Flash Forward is produced by me, Rose Eveleth, and is part of the Boing Boing podcast family. The intro music is by Asura, the break music is by MC Cullah and the outtro music is by Broke for Free. The episode art is by Matt Lubchansky.
If you want to suggest a future, respond to this future, or just say hi, you can find us on all kinds of social media sites. We’re on Twitter, Facebook, Reddit, Tumblr, Instagram, pretty much any place you want to be. You can also send us an old fashioned email, at info@flashforwardpod.com.
And if you want to support the show, there are a few ways you can do that too! We have a Patreon page, where you can donate to the show. But if that’s not in the cards for you, you can head to iTunes and leave us a nice review or just tell your friends about us. Those things really do help.
That’s all for this future, come back next time and we’ll travel to a new one.
15 comments
Someone might want to tell the person who was speaking about taking your time/ptsd/looking stuff up about Washington state.
All of our non-caucus voting is done by mail. In every county, for every election. You have plenty of time and all the privacy you want.
Yes! Daniel’s point I think was that in places where you can do that, people are happier and make more informed decisions than in places you can’t. In fact one of the teams on the project was from the University of Washington! http://www2.itif.org/2014-nist-webinar.pdf
I don’t think a “pure” direct democracy would ever work well. Josia Ober at Yale has an interesting idea on using weighted expertise to balance the “tyranny of the majority” with expert opinion as it related to an issue in a hybrid system. Other aspects of a “better” system would have to be implemented to fend off corruption.
[…] https://www.flashforwardpod.com/2016/04/19/episode-11-swipe-right-for-democracy/ […]
Voting by internet (including voting via an app) is a TERRIBLE idea. http://boingboing.net/2016/04/21/why-internet-voting-is-a-terri.html
Yep! We get into some of these points in the episode!
This was one of your best episodes yet, in this politics nerd’s opinion! Love it!
[…] Eveleth imagines this future on a recent episode of her podcast, “Flash Forward.” She talks with a few policy analysts and researchers […]
[…] So what if we did things differently? What if instead of voting to elect representatives to vote on issues on our behalf, everybody writes bills and votes on issues themselves directly. There is still a president who deals with nationwide issues, and foreign politics, but when it comes to bills that today would be considered by the House and Senate, those are now put to directly to voters. What would that United States be like? This is the future we travel to this week on my podcast, Flash Forward. […]
[…] maakt zich zorgen om het geringe aantal stemmers bij de verkiezingen en onderzoekt daarom het scenario dat je niet één keer in de vier jaar gaat stemmen, maar elke dag even via een app ove…. Swipe right for democracy, zoals ze het mooi noemen. Daar zitten uiteraard nog wat haken en ogen […]
[…] example, as noted by Flash Forward’s Rose Eveleth, there’s considerable evidence that the wealthier you […]
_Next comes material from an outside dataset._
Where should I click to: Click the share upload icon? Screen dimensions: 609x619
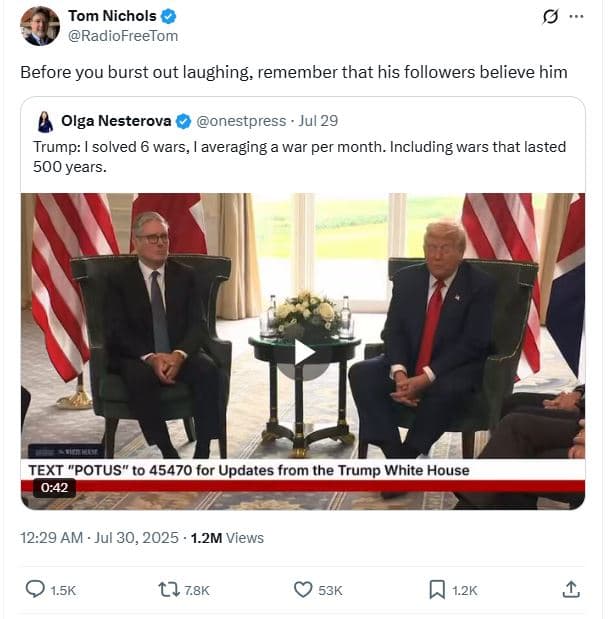tap(571, 590)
Just FYI, Sweden doesn’t have a direct democracy at all. Only one of the political parties tried electronic voting. The paper you linked to is a case for direct democracy in Sweden but not any actual existing system. Direct democracy only exists in Switzerland, and some US states as you mention, which is what that paper goes into.
Plus in Switzerland, voting is done by mail. So it is exactly this case of having the time to decide. However, because of the frequency, once every two months, people are easily overwhelmed and voter turn out is rather low.
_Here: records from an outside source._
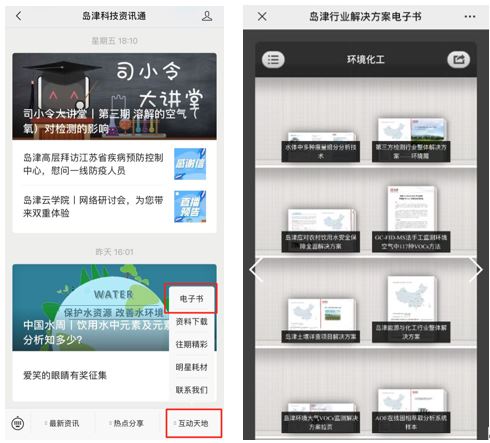Expand the 热点分享 bottom menu
Image resolution: width=490 pixels, height=443 pixels.
[128, 423]
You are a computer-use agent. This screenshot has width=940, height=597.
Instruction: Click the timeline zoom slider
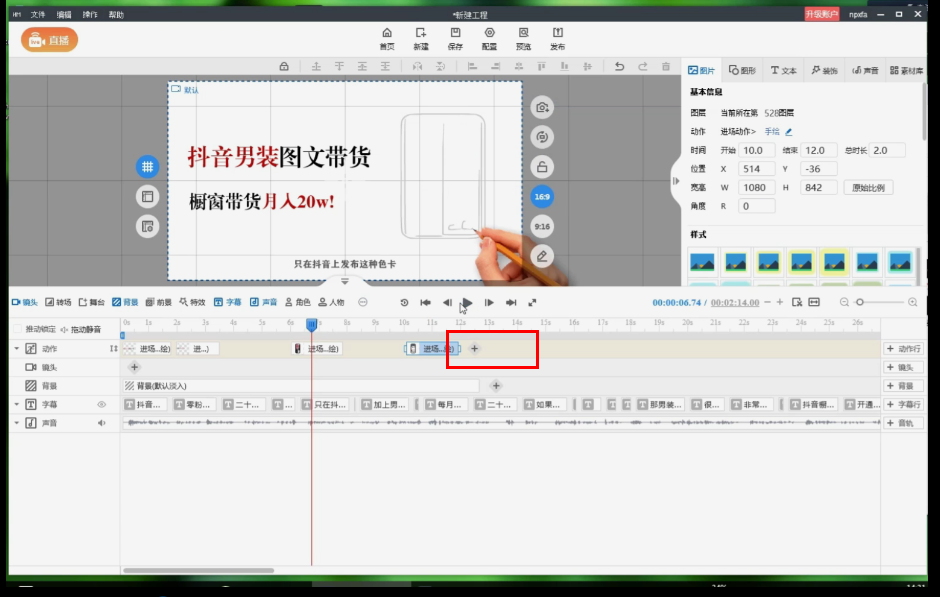pos(882,302)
You’re right! I mixed up Sweden and Switzerland in this episode. I sent out a correction email/note at the time but it’s hard to do corrections in podcast form!
Brigade’s solution: seamlessly connect all the relevant stakeholders by giving users the opportunity to find out who represents them and what they stand for, giving elected officials, campaigns and advocacy groups the opportunity to find new supporters.